# Catfishing in the Great MIami RIver!



## calli15

Just wondering if anybody has luck catching decent sized catfish out the Great Miami River I love to fish the river but feel like my best chance to catch a big one is to hit up the lakes around my area and not the river. Just checking with you guys thanks.


----------



## TomC

I dont know what you call a decent size but ive caught 10lbers in the tipp and troy area and catch em in the 3-6lb all the time.


----------



## Salmonid

your right man, there are no big fish in the river, better keep on fishing the lakes.....

Salmonid


----------



## calli15

I heard there are some big ones in St. Marys Do you guys ever get up around there.


----------



## calli15

We fish kiser lake a lot but just can't hook anything over 3 pounds.


----------



## calli15

A 10 pounder would be good enough for me out of the river and I'm from the Piqua area so just north of where your fishing at Tom Thanks I appreciate it.


----------



## dinkbuster1

the latest flood washed all the river fish away... 

if you want big channels, give CJ Brown a try! St. Mary's has an over abundant supply of channels but they tend to run small.


----------



## TomC

All i can say is that i fish from 571 and north. Theres a few deep holes in the 10-12' zone and one hole thats way deeper than that. Also look at indian lake too great abundance of cats and all different sizes. Thats my main lake.


----------



## brob316

I have caught many of big cats out of the great miami we avg about 28-30 a fish out of there. We have some really good spots all over


----------



## JimmyMac

The GMR is great fishing for big cats, especially from waters between the first dam from the Ohio. Just make sure to toss the big ones back, as they have ancient Indian voodoo magic on them, if You harm them weird stuff happens to you.


----------



## biggredj

28-30 pounders damn would be thrilled to hook one on the gmr in my neck of the woods...I've been fishing Hamilton fairfield area all my life never had any big ones come out of there looking for some new spots to hit anyone know where a good spot would be or what a good bait to use would be?

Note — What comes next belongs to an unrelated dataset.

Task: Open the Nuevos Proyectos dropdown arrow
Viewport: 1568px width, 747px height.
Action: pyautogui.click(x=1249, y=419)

_OutdoorHub Mobile, the information engine of the outdoors_


----------



## dinkbuster1

there are known Poachers/paylake suppliers who frequent these boards so be careful about posting exact locations of your spots.


----------



## fishnohio

dinkbuster1 said:


> there are known Poachers/paylake suppliers who frequent these boards so be careful about posting exact locations of your spots.

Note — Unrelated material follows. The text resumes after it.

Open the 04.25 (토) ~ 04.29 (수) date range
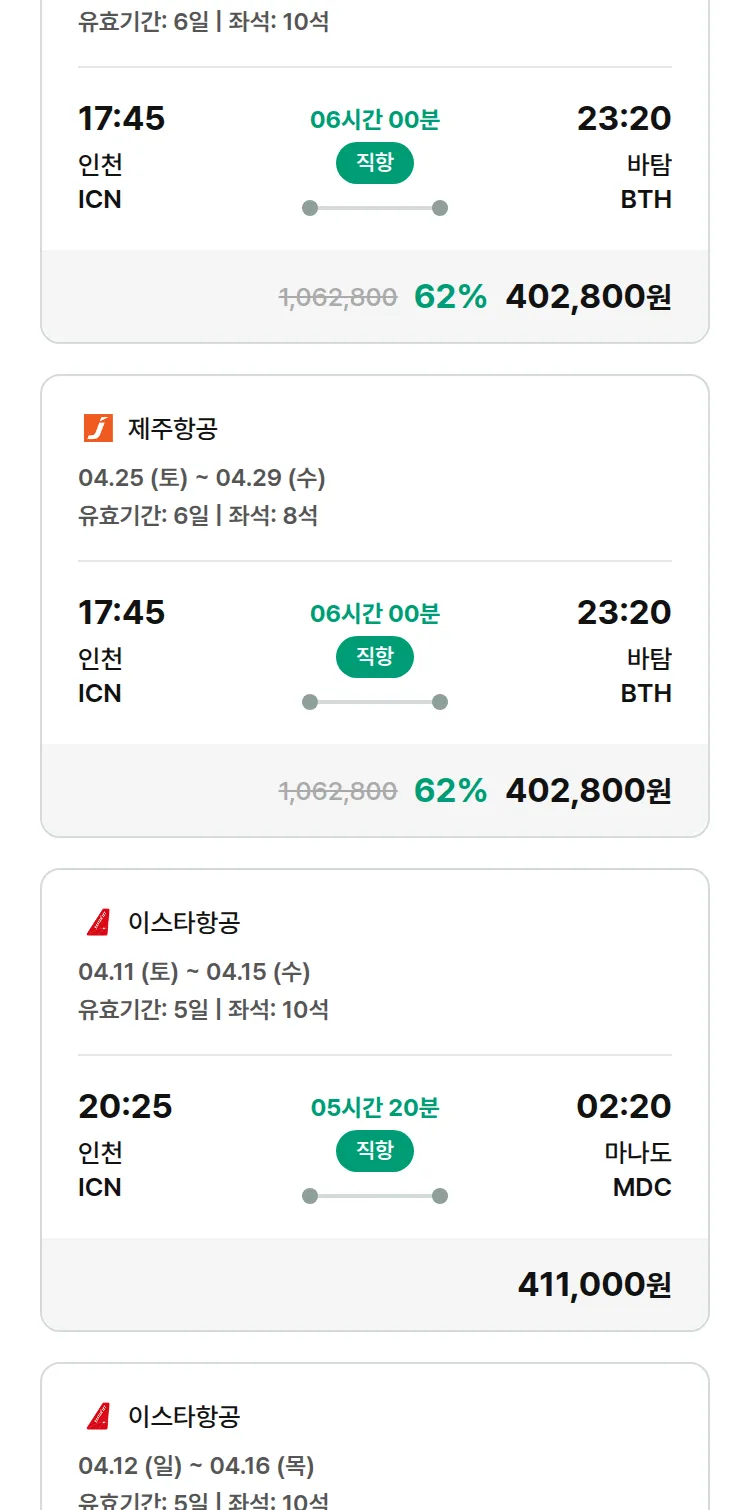 202,478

you exactly right.....sumbitches have all but cleaned out my honey holes, use to catch 25-35 lbers now all i catch is 5 - 10 lbers, those guys are no fisherman they are POACHERS!!!!!!!!!!!


----------



## Salmonid

Dink is absolutely right, it has been known that some of us locals leek out a worthless spot and watch the folks come in droves....Its the truth!, its a wonder there are any catfish left in SW Ohio. ( outside of CPII and a few other lakes) 
Big cats taste crappy and a picture is something you can show off for years to come, so folks, let em go. Then keep your mouth shut...LOL

Salmonid


----------



## pendog66

big cats, never heard of em


----------



## samfishdyt

If you take a large cat from the river and do harm to them the ghost of the Miami will find you and they will kill you..end of story. What's that? Yeah really, I have seen it.


----------



## The Yeti

Missed a large channel in the 10-15 lb range Saturday (seem to be cursed with line breaks). Had a couple small ones though fishing a few feet off shore in the break in the current - too swift any further out. The carp were up in the creeks though.


----------



## samfishdyt

I fished the GMR on Sunday, and got two channels one around 5lbs one between 7-10lbs. Missed a few others. Using cut shad, and 2 oz of weight. Had a time keeping the bait down, but I found a few current breaks. Wish it would stop raining so I could head south..


----------



## bigcatjoe

Change your methods, plenty of big fish in the Hamilton area. But put them back, your head explodes if you harm a catfish over 15 pounds.


----------



## sliprig

The GMR/OHIO river in SW Ohio is a mere shadow of it's former self. Fish are being removed faster than they can reproduce.

Slip


----------



## H2O Mellon

Sliprig is right so is Dink.

I've now found some sites that are posting GPS cords of GMR spots along with Falthead spots at every other SW Ohio Lake. I've shared the site with some friends not to get to know the GPS spots but rather to share how crazy some people are.


----------



## Anthony montana

calli15 said:


> I heard there are some big ones in St. Marys Do you guys ever get up around there.


----------



## MarkoSharko

People pull monsters out of the GMR regularly.


----------